In the course of the narrative the hero, if the story is comedic in structure, turns invariably to the light-haired heroine, while the dark-haired one is distanced or sacrificed in some way, as she may be desirable but in some way taboo or of the wrong race or cause, or otherwise represent some intense passion, dream, or vision that cannot be accommodated by existing social arrangements: Rebecca is Jewish; Cora is passionate and of mixed race; Maggie Tulliver’s desires conflict with the prevailing gender norms of her society; Miriam has a suspect background and sexual history; Heathcliff is a proletarian or Esau figure allied with forces of nature and hostile to a narrow social establishment. Such figures often throw a pensive shadow over the comedic society at the end, suggesting as they do compelling areas of human desire that the final “happy” society tragically excludes.

The polarity in such elements of design implies a vertically shaped imaginative universe, and an up-and-down, or, rather, down-and-up movement between different orders and intensities of experience. It is worth emphasizing, however, that Frye sees such archetypal elements of design in romance as both defining of it as a particular form of fiction recognizably distinct from the realist novel and as the matrix of all literary narratives. However displaced these archetypal structures may be in realism and naturalism, they are no less present as primary elements of design or shape, even when their presence, as in so many realist novels, is markedly ironic or takes the form of parody.

An encapsulated version of the journey through that mythological world is first outlined in an essay from 1960, “New Directions from Old” (FI, 52-66), while the basic structural principles of the cyclical and the dialectical are simply and clearly articulated in “Myth, Fiction, and Displacement” (FI, 21-38), an essay first published in 1961, which, as mentioned above, Frye identifies as the starting point for The Secular Scripture.
********
Task instructions: In the passage on Frye's theory of romance, shorten the paragraph beginning "The polarity in such elements of design" and keep its main facts. The data that come next are separate material, unconnected to the passage on Frye's theory of romance.

Recorded data:
********
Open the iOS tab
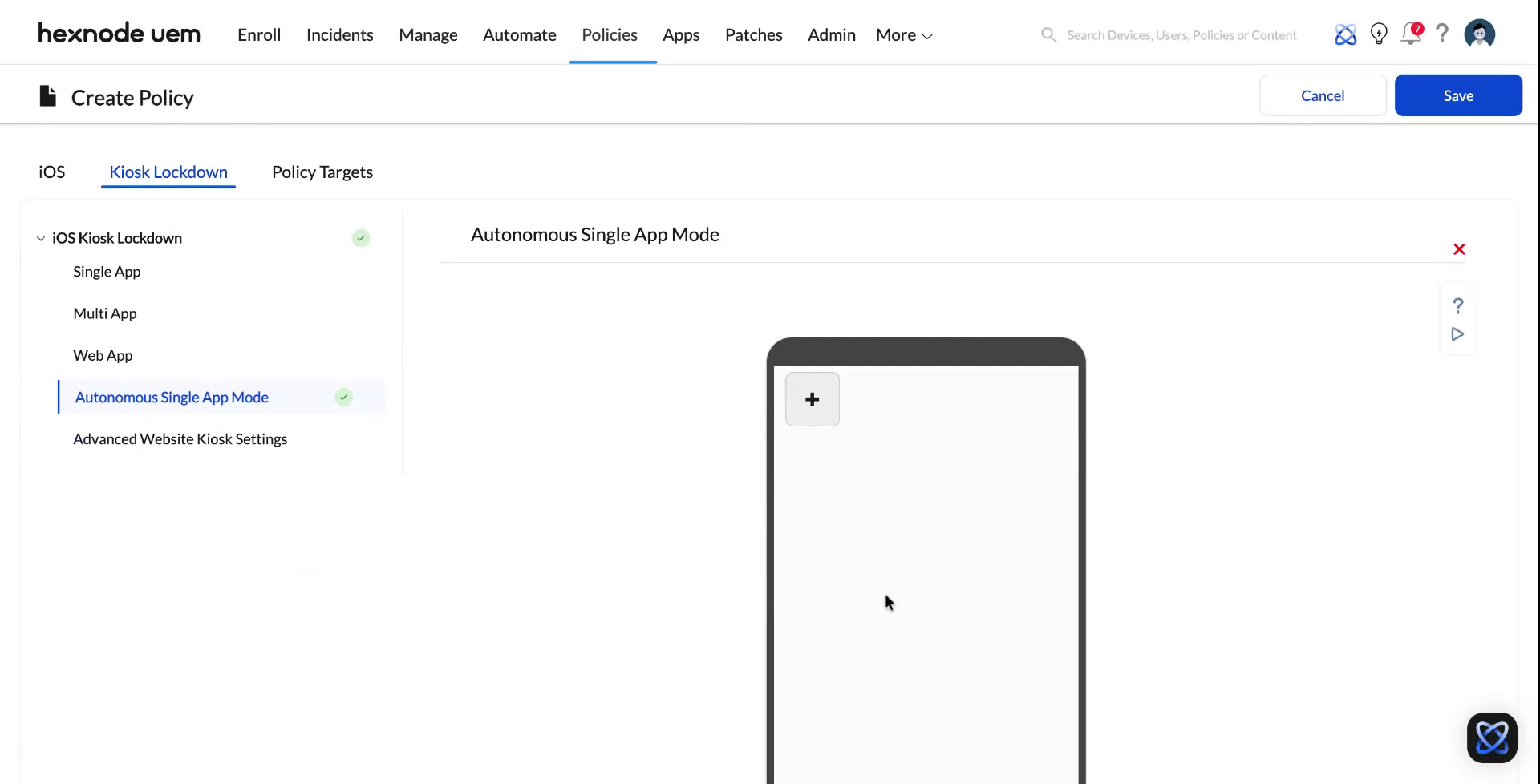 51,172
********
Written reply: The polarity in these elements of design implies a vertical imaginative universe, with a down-and-up movement between different orders and intensities of experience. Frye sees these archetypal elements both as defining romance as a form distinct from the realist novel and as the matrix of all literary narratives. Even when displaced in realism and naturalism, they remain primary elements of design, though often in ironic form or as parody.